Selective modification of aspartic acid-101 in lysozyme by carbodiimide reaction

Abstract

A general procedure which selectively introduced a nucleophilic group at a particular location in the active site of lysozyme has been developed. The coupling of hen egg white lysozyme with amine nucleophiles by 1-ethyl-3-[3-(dimethylamino)propyl]carbodiimide hydrochloride (EDC) was studied at pH 5 and room temperature.
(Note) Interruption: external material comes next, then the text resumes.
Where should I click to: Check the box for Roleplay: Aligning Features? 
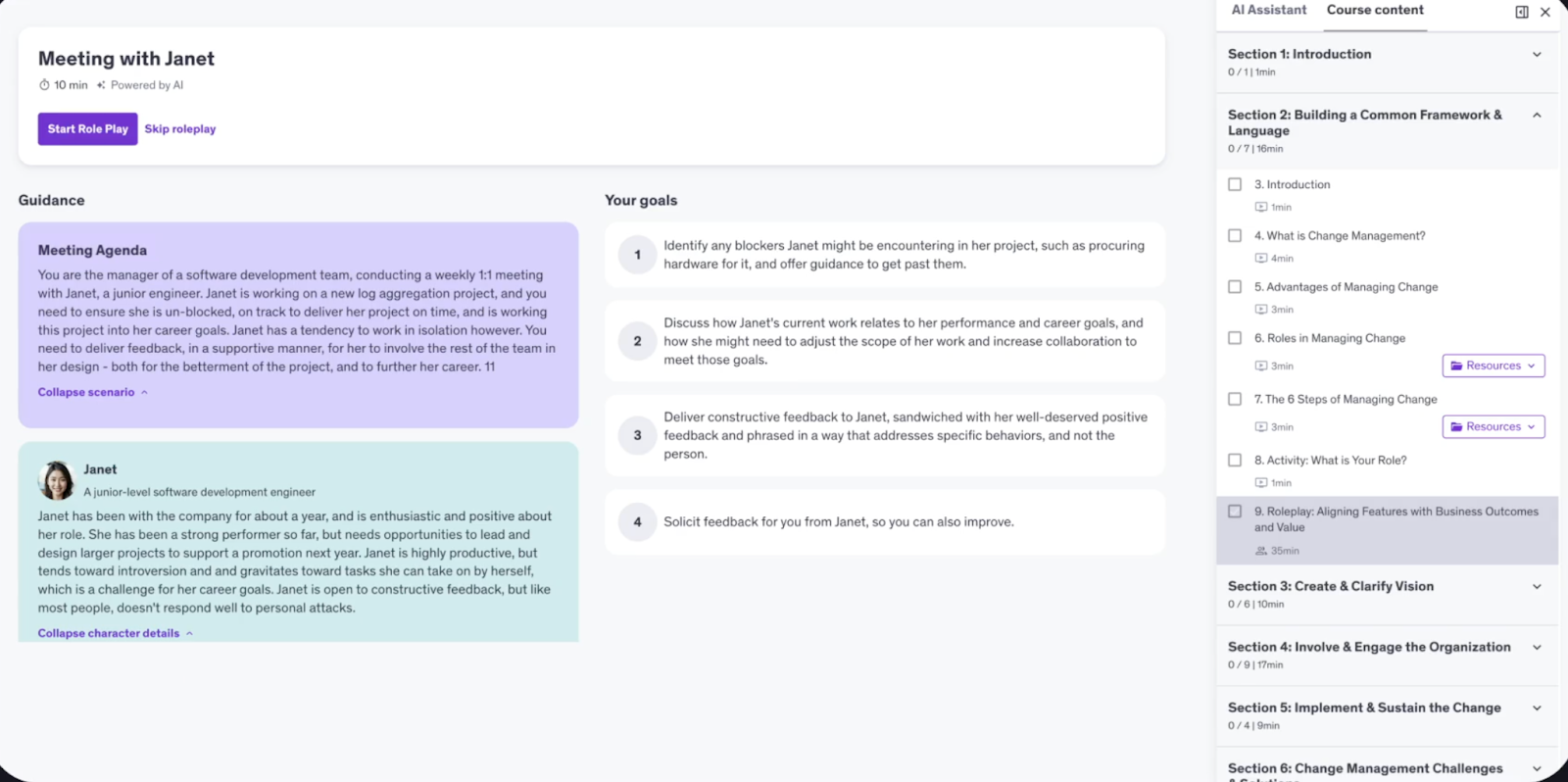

In the presence of an amine nucleophile, such as ethanolamine, ethylenediamine, methylamine, or 4(5)-(aminomethyl)imidazole, the carboxyl side chain of aspartic acid-101 in lysozyme was selectively modified by using a small excess of EDC. The reactivity of Asp-101 is probably due to the specific binding of EDC to the substrate binding site close to Asp-101. With histamine or D-glucosamine, the selectively of Asp-101 was somewhat decreased. This may be due to the specific binding of these amines to lysozyme in competition with EDC, causing a decrease of the selective activation of Asp-101 by EDC. Depending on the amine employed, the lysozyme derivatives obtained exhibited decreased activity (83-52% of native enzyme), suggesting that the modification of Asp-101 weakened substrate binding.